Saturday, June 13, 2009

Captain Nopants?

It is a natural human tendency to believe--or at least rationalize--that one's choices are correct (otherwise we'd choose something else). By extension, this means that everyone else making another choice is wrong or somehow "different", often sparking debate, rivalry, even bigotry. In the cycling world there is no more classic example of this phenomenon than the curious and expansive rift between the disciplines of road cycling and mountain biking.

As a mountain biker who spends much of his outside time with roadies, I have struggled for years to understand said rift. First off, the two sides can't even agree on a similar name-suffix for their sport, with the roadies leaning toward the more reserved and austere "cycling" while the off-roadies gravitate toward the simpler and more direct "biking", but the differences only begin there. Clothes, hair, affinity for filth of various sorts, pickiness about the weather, natural affection for treadmill-like exercise apparati, are all issues of contention among the two groups, but last night I believe I discovered the fundamental difference between them--a difference that both defines the rift and explains all its secondary effects--a willingness to drink beer and get naked.

The discovery, made in the company of five or six mountain bikers clustered on a rooftop around a pitcher of homebrew ESB, was that every one of us had unusually large numbers of stories involving nakedness, often also involving beer and bicycles. I wouldn't have been surprised given the five gallons of fresh available beer, if someone had suggested we all get naked on the sopt, though as far as I can remember this did not occur. Thinking back, nearly all the people I have ridden trail with over the years have been great fans of both beer and nakedness, especially in combination. A coincidence? I think not.

Like the great Henry David Thoreau who was "inordinately fond of wading naked through the streams of Concord." mountain bikers' freedom of spirit, adventurous disposition and frequent communing with nature brings them an inner peace freeing them of their need for clothes, fancy terminlogy, or the need to smell fresh at all times. Thus, they need not wear tight pants (though many may choose to) as pants, you see, are only transitory--soon discarded for cleaner ones, or maybe nothing at all.

Road cyclists, confined to the paved ribons of a contrived suburbia, instead exhibit an acute repression of self. They will not get naked, for their natural environment forbids such indescretion, yet they struggle to mimic its effect with skinsuits and body hair removal. They commune not with nature, but with the elbows of other sweaty cyclists jostling for position in a peloton boiling with restrained aggression. And they will for months refrain from the drink in the name of training, only to release their repressed vice in a binge of regretful behavior. To quote my recent favorite anti-hero:

“364 days of the year, everything is fine, but the one day I drink too much, I black out, lose control and find myself doing [coke]”

When you need your mom to stick up for you in the papers at age 27, you've got yourself a problem...

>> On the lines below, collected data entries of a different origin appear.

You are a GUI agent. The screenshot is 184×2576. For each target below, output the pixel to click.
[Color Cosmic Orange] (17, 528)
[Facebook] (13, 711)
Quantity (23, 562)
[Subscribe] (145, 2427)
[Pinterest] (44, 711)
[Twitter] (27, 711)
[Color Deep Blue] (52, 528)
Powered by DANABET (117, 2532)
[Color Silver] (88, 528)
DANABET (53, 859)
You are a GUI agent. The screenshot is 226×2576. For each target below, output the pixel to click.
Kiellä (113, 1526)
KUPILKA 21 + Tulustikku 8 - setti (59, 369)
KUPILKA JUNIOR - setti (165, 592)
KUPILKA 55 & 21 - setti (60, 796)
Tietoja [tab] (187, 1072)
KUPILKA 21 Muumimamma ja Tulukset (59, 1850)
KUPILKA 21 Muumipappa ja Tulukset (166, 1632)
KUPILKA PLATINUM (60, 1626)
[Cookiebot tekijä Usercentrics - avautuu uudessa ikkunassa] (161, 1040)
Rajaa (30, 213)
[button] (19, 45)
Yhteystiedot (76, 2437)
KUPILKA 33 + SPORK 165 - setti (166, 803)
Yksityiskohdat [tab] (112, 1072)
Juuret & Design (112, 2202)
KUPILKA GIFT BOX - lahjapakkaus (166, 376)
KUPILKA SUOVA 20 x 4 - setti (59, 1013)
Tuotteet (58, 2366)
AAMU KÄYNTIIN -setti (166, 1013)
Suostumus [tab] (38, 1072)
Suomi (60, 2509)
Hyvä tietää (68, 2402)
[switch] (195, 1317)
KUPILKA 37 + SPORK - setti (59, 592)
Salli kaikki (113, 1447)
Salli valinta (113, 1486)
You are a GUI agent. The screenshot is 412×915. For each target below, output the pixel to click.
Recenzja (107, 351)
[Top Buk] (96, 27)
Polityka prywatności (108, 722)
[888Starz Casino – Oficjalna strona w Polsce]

The conclusion, if there must be one, is that the rift separating the world of road cycling and mountain biking is not un-bridgeable. There is, in fact, a(n oft repressed) mountain biker in all of us--the free and unencumbered impression of our true selves. We need only to have a few beers, take off our (spandex) pants and let it out.

And so to nature...

1 comment:

Anonymous said...

Definitely among the top 3 entries of this blog!